Ghosts of Then and Now
Ninja Tune

A few years back, when Illum Sphere, aka Manc club night Hoya Hoya co-founder Ryan Hunn, had only a couple of releases under his belt, I remember discussing the variation in his musical styles with Daedelus, who was over in Manchester to play. “Ryan is still searching for his sound,” he said affectionately.

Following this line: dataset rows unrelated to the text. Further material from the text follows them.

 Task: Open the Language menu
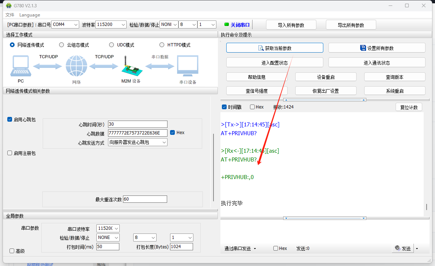[30, 15]
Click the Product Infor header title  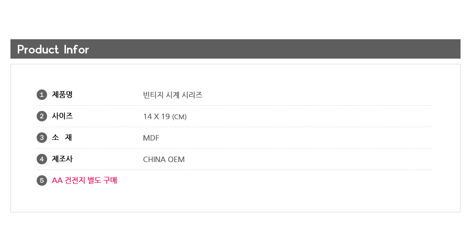point(53,50)
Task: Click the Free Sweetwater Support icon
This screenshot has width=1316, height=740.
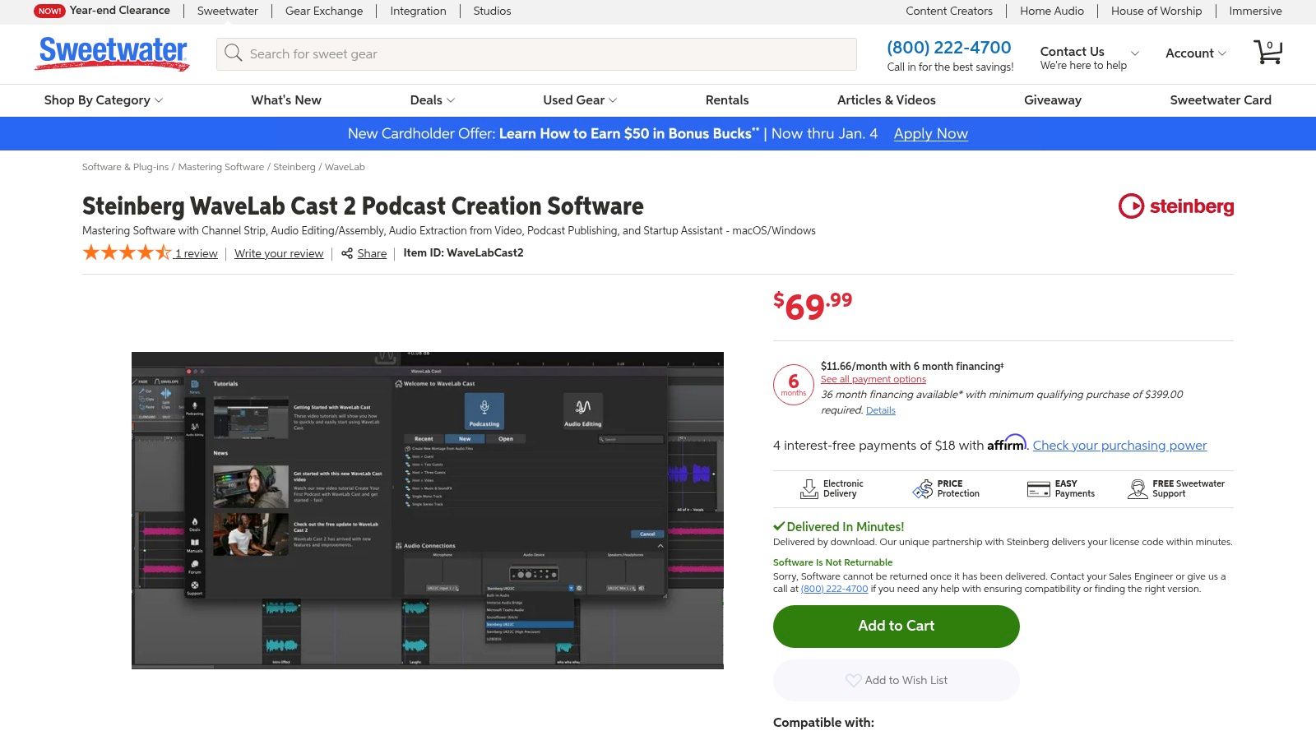Action: click(x=1138, y=489)
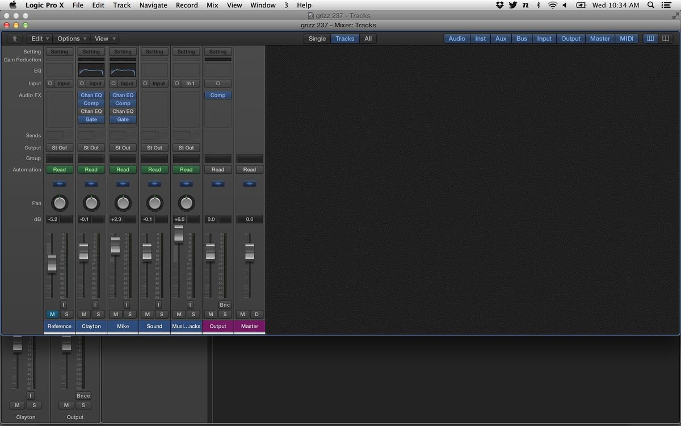Open the Read automation mode dropdown on Sound
Screen dimensions: 681x426
click(x=154, y=169)
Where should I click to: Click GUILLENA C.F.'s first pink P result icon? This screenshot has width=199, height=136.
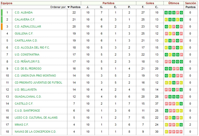(166, 33)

Ghosts of Then and Now is the culmination of Ryan’s sonic ascension so far, his first album proper following a bevy of EPs and singles for Fat City, 3024, Tectonic and Young Turks. None of his music so far has been easily classifiable for those that feel the need, but the murky hip hop of his earliest forays have here been superseded by a resounding landscape of synth work conducted with a definite narrative in mind. Vocals, from New York's Shadowbox on three numbers and Mai Nestor on the epic 'At Night', don't overpower proceedings, but provide a sweet contrast to the potential darkness of an extremely layered piece of work.

‘Sleeprunner’ (the most aggressive and immediate track), ‘Near The End’ (sci-fi party jazz with soul, all mesmerising keys, tribal drive and chord build-up) and ‘Embryonic’ (the closer, a memorably-hummable Shadowbox lullaby) are standout tracks for me. Tempo varies and percussion hits hard, but those synth lines are killer throughout. Illum remains steadfast in tone and demonstrates admirable restraint and subtlety – ‘Near The End’ and ‘Liquesce’ with Shigeto end way too soon – over thirteen tracks which in less skilled hands could have been a stylistic mess, and the underpinnings of live musicianship on such an 'electronic' album make it a warm affair which rewards repeated attention.

Ironically for someone identified with a pioneering club night, Ghosts... is unconcerned with scenes or what you think is a la mode. Illum has found his sound.